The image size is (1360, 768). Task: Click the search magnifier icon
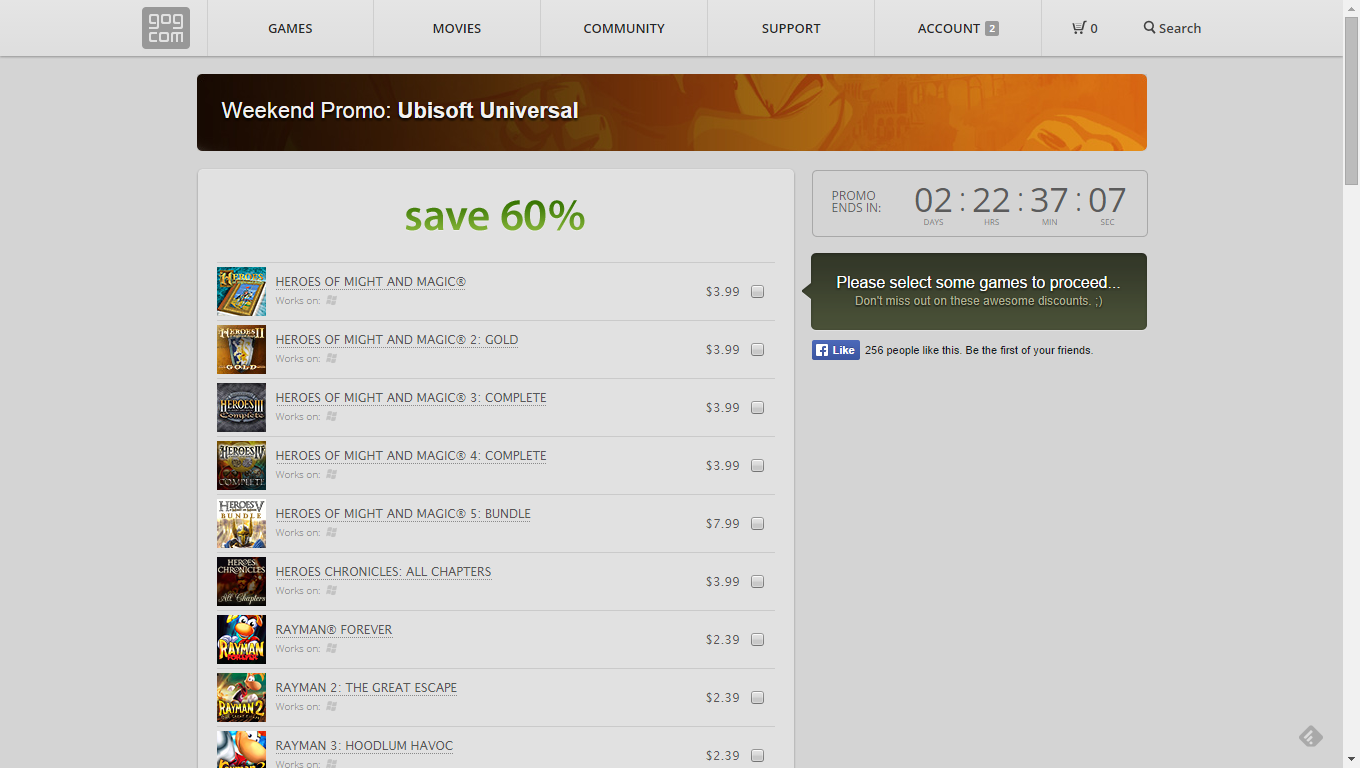[1148, 28]
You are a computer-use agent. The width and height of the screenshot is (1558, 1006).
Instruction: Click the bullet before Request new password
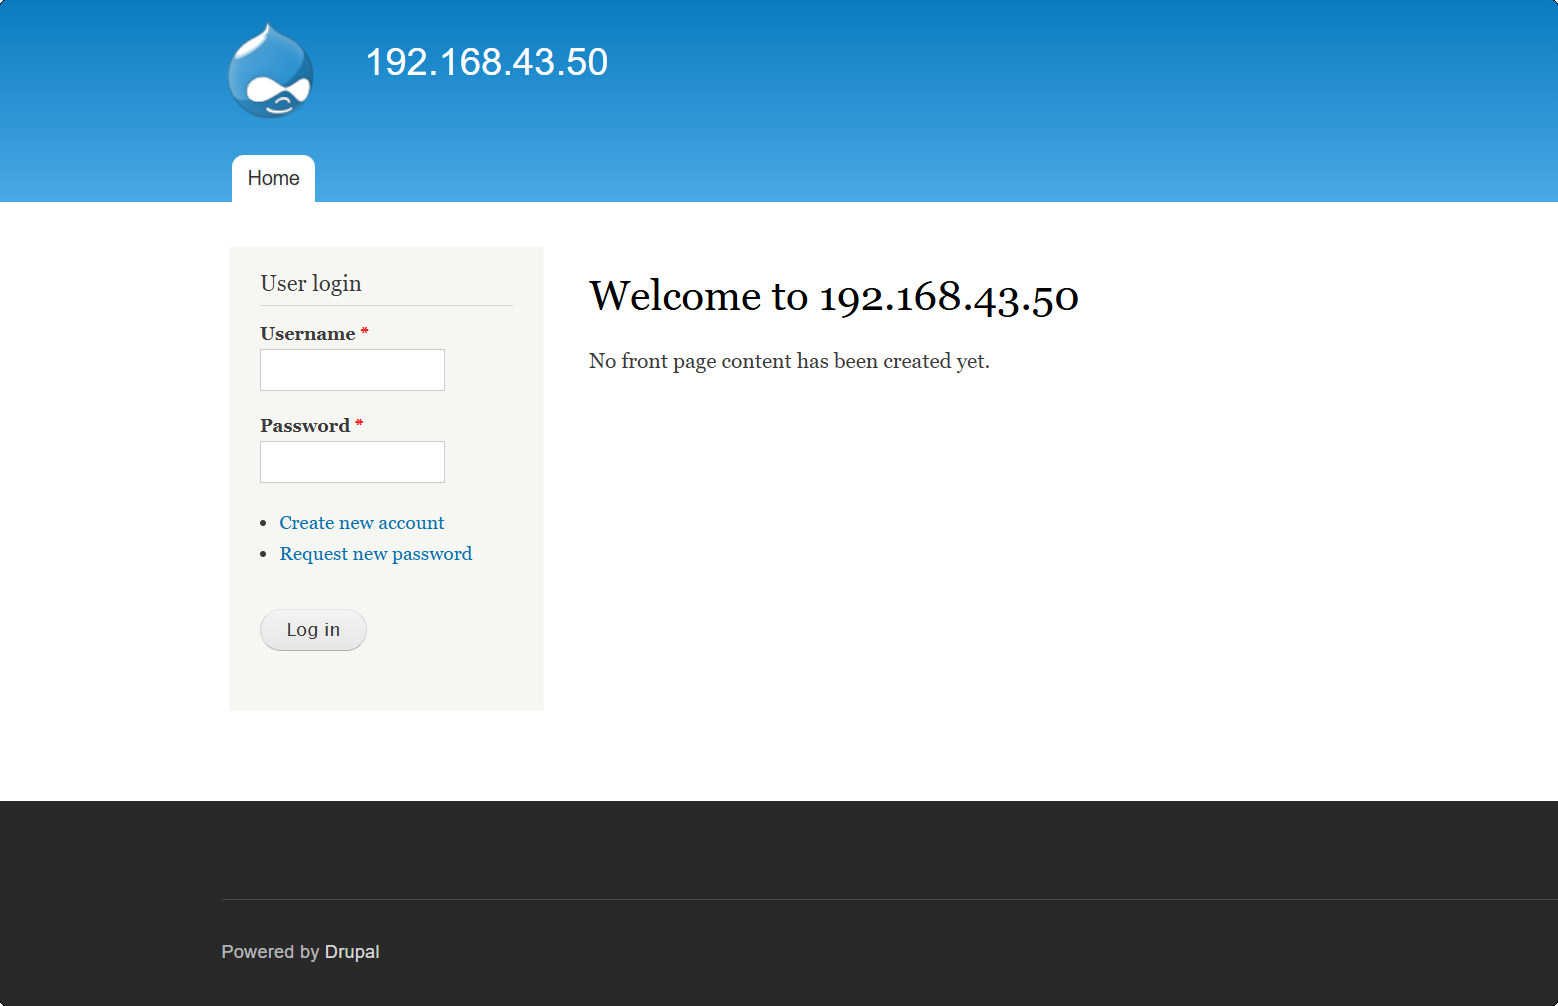[x=263, y=554]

★ ★ ★

Rewrite the rows above as a numbered list with no blank lines, and omit the pictures from your answer.

Task response
1. The image size is (1360, 768). Task: Click the search magnifier icon
2. [1148, 28]
3. You are a computer-use agent. The width and height of the screenshot is (1558, 1006).
4. Instruction: Click the bullet before Request new password
5. [x=263, y=554]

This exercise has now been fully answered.